John Clifton
- Country (sports): Great Britain
- Residence: Plymouth, England.
- Born: 19 February 1946 (age 80) Leeds, England
- Plays: Right-handed

Singles
- Career record: 5–18
- Career titles: 0
- Highest ranking: No. 243 (3 June 1974)

Grand Slam singles results
- French Open: 1R (1971)
- Wimbledon: 2R (1971)
- US Open: 1R (1971)

Doubles
- Career record: 8–15
- Career titles: 0

Grand Slam doubles results
- Wimbledon: 3R (1973)
- US Open: 1R (1971)

= John Clifton (tennis) =

British tennis player

John Clifton (born 19 February 1946) is a British former professional tennis player. He was born in England and grew up in Scotland.

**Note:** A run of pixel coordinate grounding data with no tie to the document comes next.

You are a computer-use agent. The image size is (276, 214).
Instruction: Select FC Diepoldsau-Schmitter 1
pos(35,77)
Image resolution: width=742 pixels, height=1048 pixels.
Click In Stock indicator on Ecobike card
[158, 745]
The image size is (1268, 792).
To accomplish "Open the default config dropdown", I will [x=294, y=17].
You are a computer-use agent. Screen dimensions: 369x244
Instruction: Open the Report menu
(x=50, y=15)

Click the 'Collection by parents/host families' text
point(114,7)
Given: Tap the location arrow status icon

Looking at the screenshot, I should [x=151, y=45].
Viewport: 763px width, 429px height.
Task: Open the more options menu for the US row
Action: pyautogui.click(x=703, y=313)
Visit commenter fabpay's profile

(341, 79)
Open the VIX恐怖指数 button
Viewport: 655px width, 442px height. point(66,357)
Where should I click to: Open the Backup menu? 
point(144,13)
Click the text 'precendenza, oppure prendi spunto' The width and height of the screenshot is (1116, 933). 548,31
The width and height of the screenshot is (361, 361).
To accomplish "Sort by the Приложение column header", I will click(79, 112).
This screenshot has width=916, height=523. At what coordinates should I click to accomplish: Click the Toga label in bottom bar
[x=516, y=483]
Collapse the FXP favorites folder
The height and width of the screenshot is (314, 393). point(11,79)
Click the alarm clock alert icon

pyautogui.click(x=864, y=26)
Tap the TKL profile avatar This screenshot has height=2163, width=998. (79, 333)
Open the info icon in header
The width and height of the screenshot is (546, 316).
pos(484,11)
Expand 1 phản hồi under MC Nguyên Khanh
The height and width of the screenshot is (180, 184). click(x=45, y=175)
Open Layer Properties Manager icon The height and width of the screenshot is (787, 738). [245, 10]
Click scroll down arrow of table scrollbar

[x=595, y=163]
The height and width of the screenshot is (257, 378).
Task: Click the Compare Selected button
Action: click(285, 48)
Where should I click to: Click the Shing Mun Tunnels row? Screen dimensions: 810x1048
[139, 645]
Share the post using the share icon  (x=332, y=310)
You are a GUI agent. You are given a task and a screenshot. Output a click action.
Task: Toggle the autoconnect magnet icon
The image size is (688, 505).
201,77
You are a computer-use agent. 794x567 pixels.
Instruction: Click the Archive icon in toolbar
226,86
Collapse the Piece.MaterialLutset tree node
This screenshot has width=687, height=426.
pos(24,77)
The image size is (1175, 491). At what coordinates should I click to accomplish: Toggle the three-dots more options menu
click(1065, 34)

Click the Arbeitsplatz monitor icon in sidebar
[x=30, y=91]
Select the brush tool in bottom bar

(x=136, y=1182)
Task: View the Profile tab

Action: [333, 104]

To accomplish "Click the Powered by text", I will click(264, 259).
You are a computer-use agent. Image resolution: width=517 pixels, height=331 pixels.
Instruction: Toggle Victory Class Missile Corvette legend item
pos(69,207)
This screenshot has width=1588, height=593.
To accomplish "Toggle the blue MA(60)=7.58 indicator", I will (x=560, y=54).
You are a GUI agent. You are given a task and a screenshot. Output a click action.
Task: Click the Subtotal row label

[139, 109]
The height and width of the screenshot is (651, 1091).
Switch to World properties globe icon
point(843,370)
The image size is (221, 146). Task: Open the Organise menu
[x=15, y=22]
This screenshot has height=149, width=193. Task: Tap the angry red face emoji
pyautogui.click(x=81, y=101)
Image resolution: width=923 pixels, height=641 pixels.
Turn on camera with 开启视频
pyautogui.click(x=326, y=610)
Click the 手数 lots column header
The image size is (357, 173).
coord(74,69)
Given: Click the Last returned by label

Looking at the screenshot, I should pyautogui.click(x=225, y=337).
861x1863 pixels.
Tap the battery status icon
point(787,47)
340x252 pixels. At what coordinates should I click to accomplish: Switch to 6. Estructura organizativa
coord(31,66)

Clifton became the first player to start a match and win a point in the open era of tennis when he played Owen Davidson in the first round of the British Hard Court Championships in Bournemouth played on 22 April 1968. Clifton lost the match in four sets.

With partner John Paish, Clifton was a doubles runner-up at Newport in 1971.

He made the second round of the singles at the 1971 Wimbledon Championships and the third round of the men's doubles at the 1973 Wimbledon Championships (with Stanley Matthews).

Clifton played a tie for the Great Britain Davis Cup team in 1970, against Austria. He took part in singles rubbers against Peter Pokorny and Hans Kary, but was unable to win either.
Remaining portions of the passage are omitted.